As we engage Scripture we must constantly be on guard against the subtle temptation to reduce the Bible to an object of study. The iconic temptation scene in the Garden illustrates this danger. In Gen 3:1, the serpent begins by asking, “Did God really say….?” Dietrich Bonhoeffer called this the “first conversation about God” (Creation and Fall: A Theological Exposition of Genesis 1–3, trans. Douglas Stephen Bax, ed. John W. de Gruchy, Dietrich Bonhoeffer Works 3 [Fortress, 2004], 111). In the previous chapter, God had enjoyed unfettered fellowship with the first humans and conversed with them. Now, at a pivotal moment, God’s previous command becomes the object of study and reflection rather than a natural part of a subjective ongoing relationship with humanity. Imagine how this story would have turned out if the woman had said, “Great question. Let’s invite God into this discussion.”
The distinction between subjective and objective in the study of Scripture flows from the first family’s objectification of God. Philosopher and writer Peter Rollins tells the story of an infantry unit preparing to launch an attack during World War One. As the battle opened, the men hunched down, sheltered by a trench. As the moment arrived for them to join in the assault, their commander yelled out the order, “All right lads. Over the top!” The men failed to follow the order. A second time he bellowed, “Lads, over the top!” Still there was no movement by the troops. Finally, a third time the commanders yelled out in a deep guttural tone, “All right lads. Over the top!” The men looked at each other, looked at the commander, and said, “What a wonderful voice he has! What a wonderful voice!” (“An Introduction to Love”). Clearly the commander expected a response to his order rather than commentary on its delivery.

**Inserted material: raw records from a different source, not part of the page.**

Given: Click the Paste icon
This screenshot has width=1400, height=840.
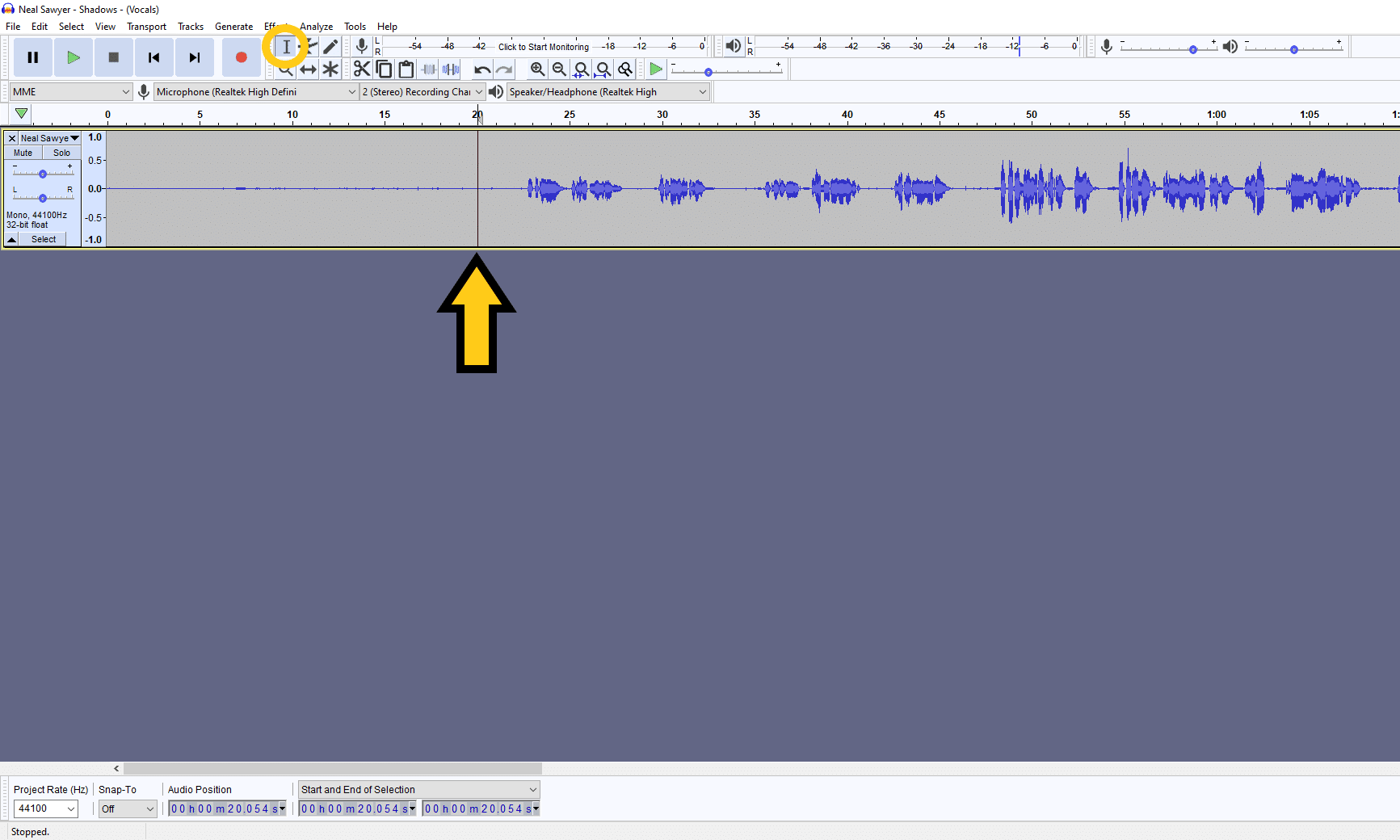Looking at the screenshot, I should click(406, 69).
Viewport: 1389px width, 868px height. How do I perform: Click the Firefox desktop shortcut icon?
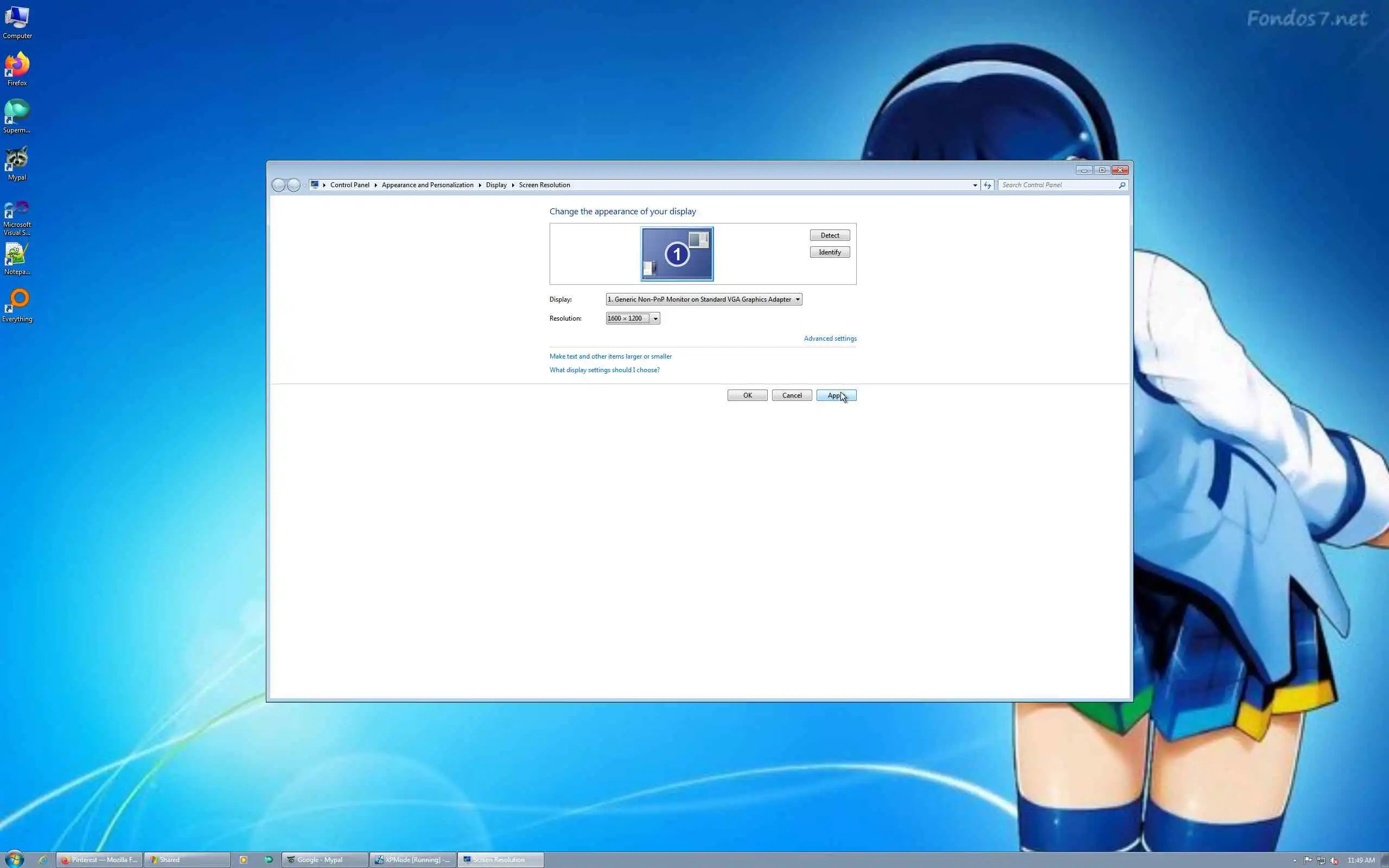click(x=17, y=66)
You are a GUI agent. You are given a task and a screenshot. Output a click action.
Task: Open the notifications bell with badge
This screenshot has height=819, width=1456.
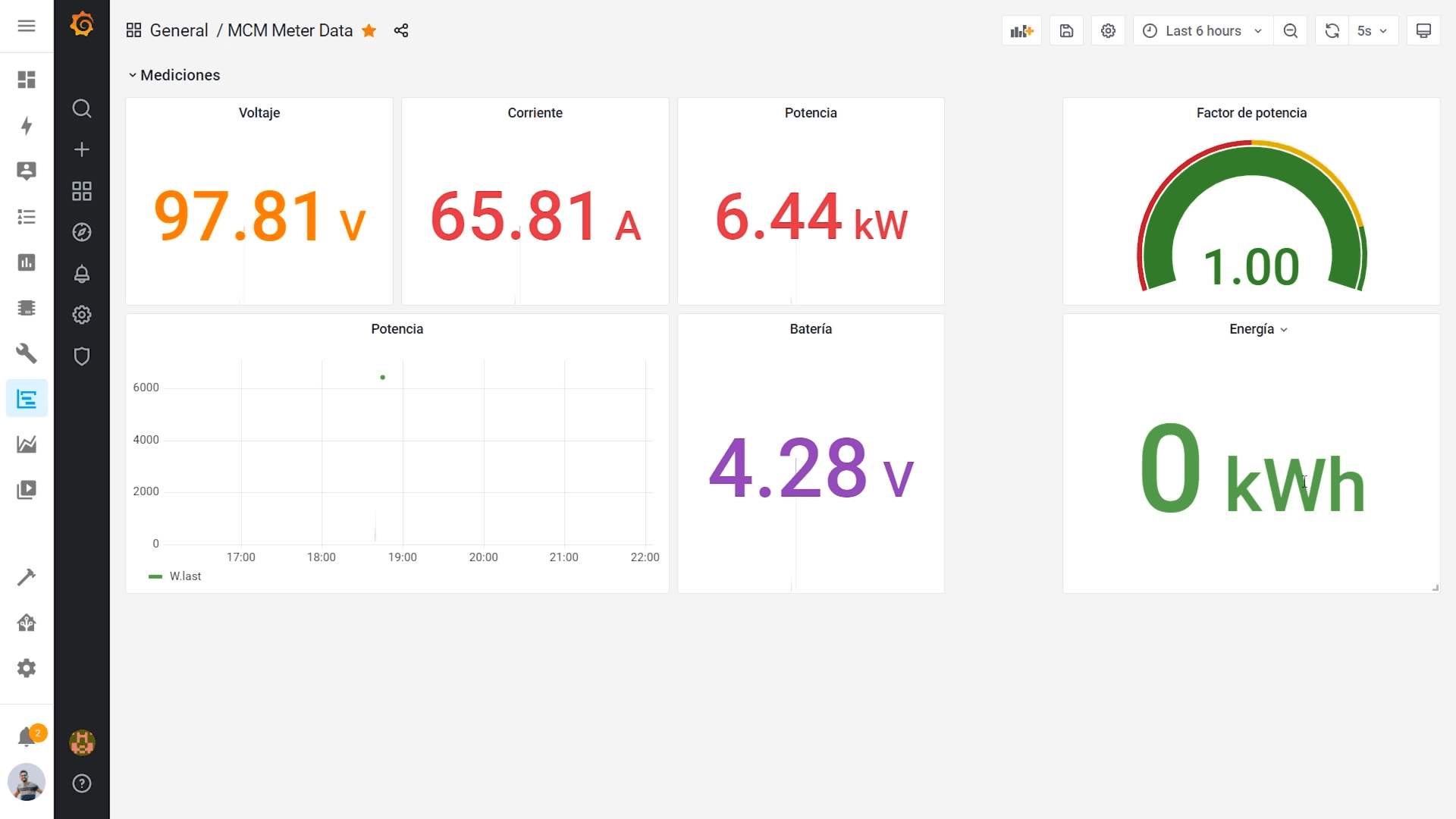pos(27,736)
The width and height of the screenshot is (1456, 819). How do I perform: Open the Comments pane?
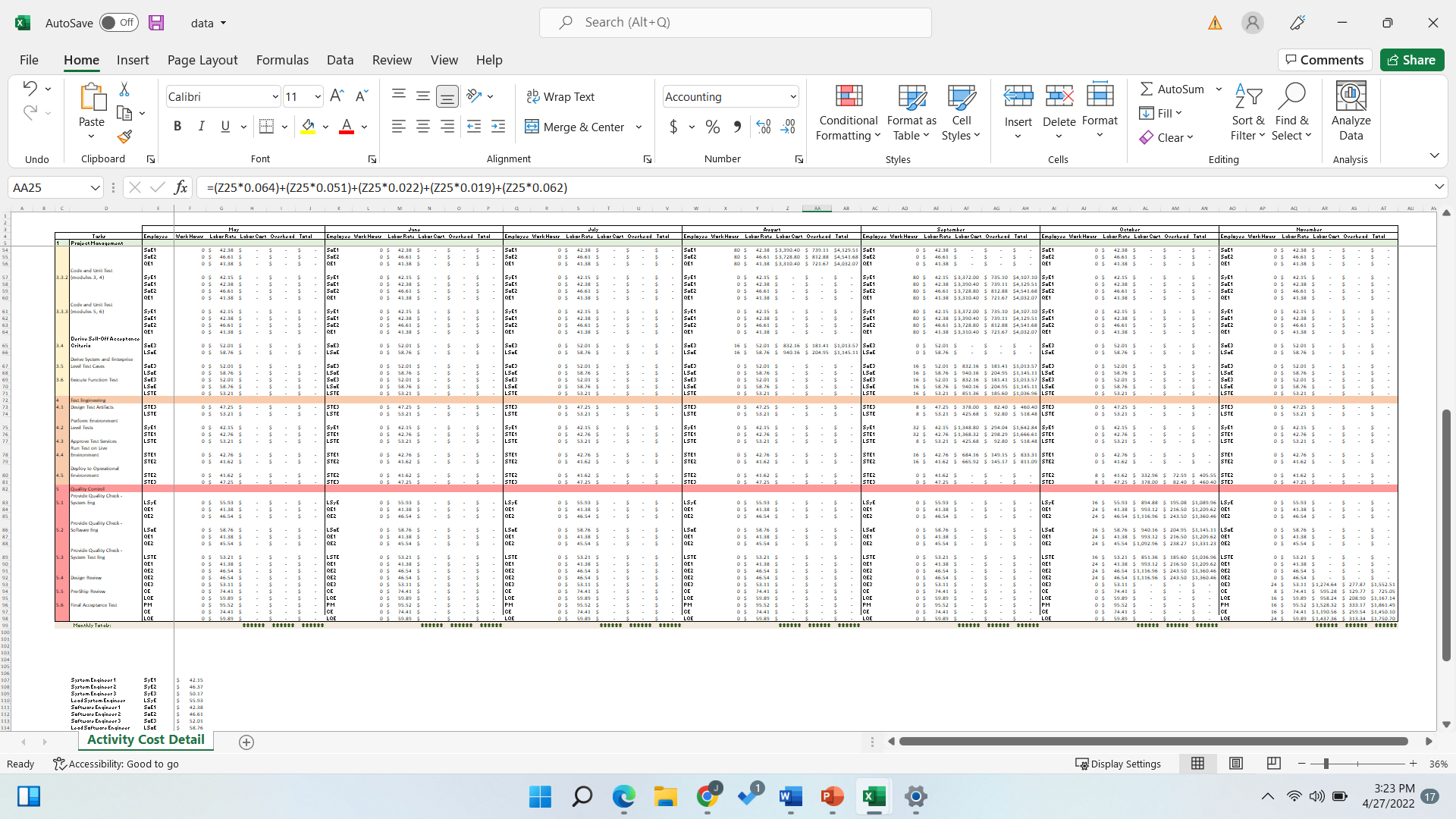click(x=1324, y=60)
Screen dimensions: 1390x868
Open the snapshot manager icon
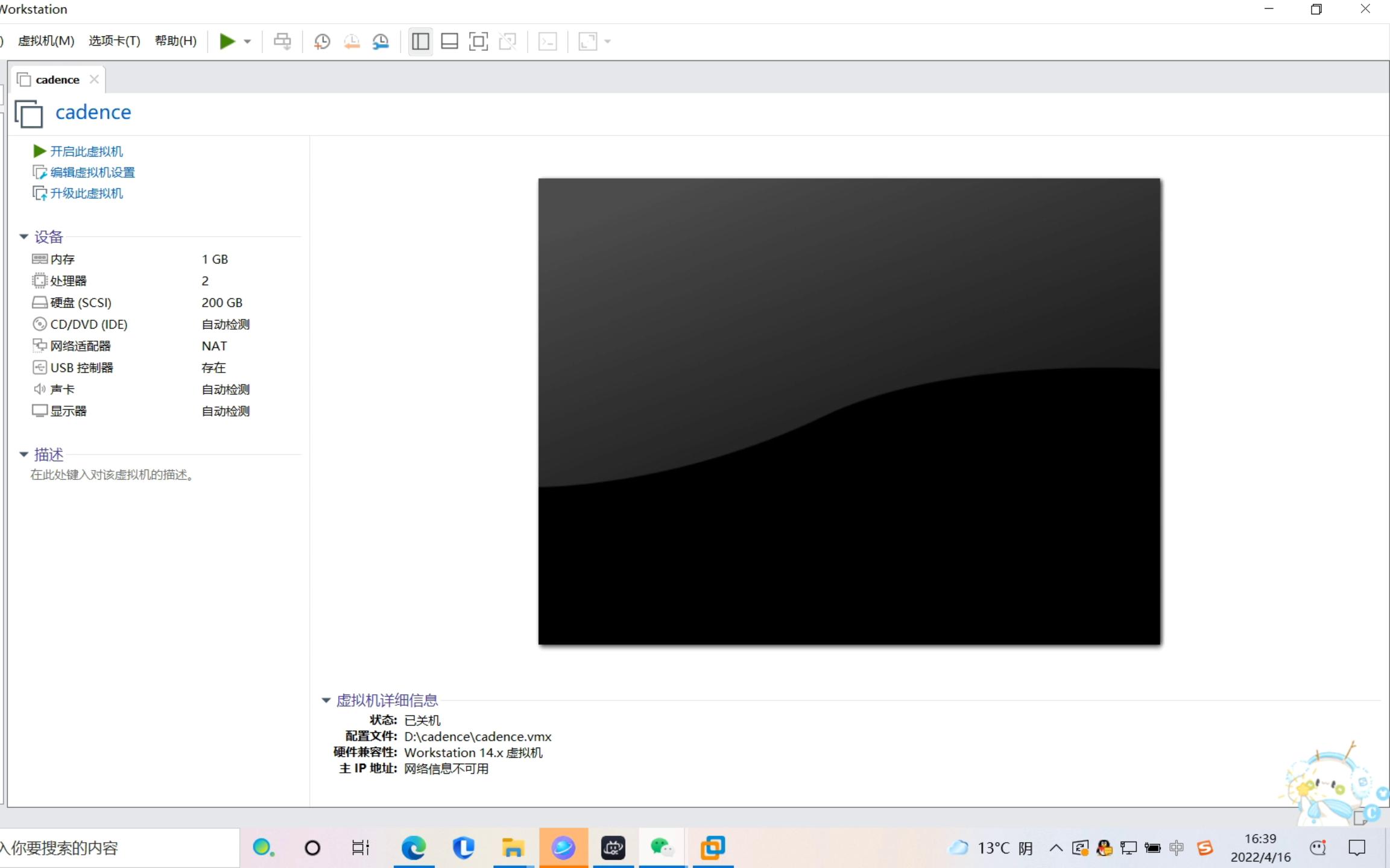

This comical anecdote reminds us that the interpretation of Scripture for the church can never remain merely an objective or descriptive task. Action by the reader is required. The goal of interpretation is to understand the message of the Bible and respond to its teaching and the expectations it has for our lives. In short, Scripture desires to convert us in every encounter that it has with us. In his classic Eat This Book, Eugene Peterson wrote, “Exegesis is simply noticing and responding adequately (which is not simple) to the demand that the words make on us, that language makes on us” ([Eerdmans, 2006], 51).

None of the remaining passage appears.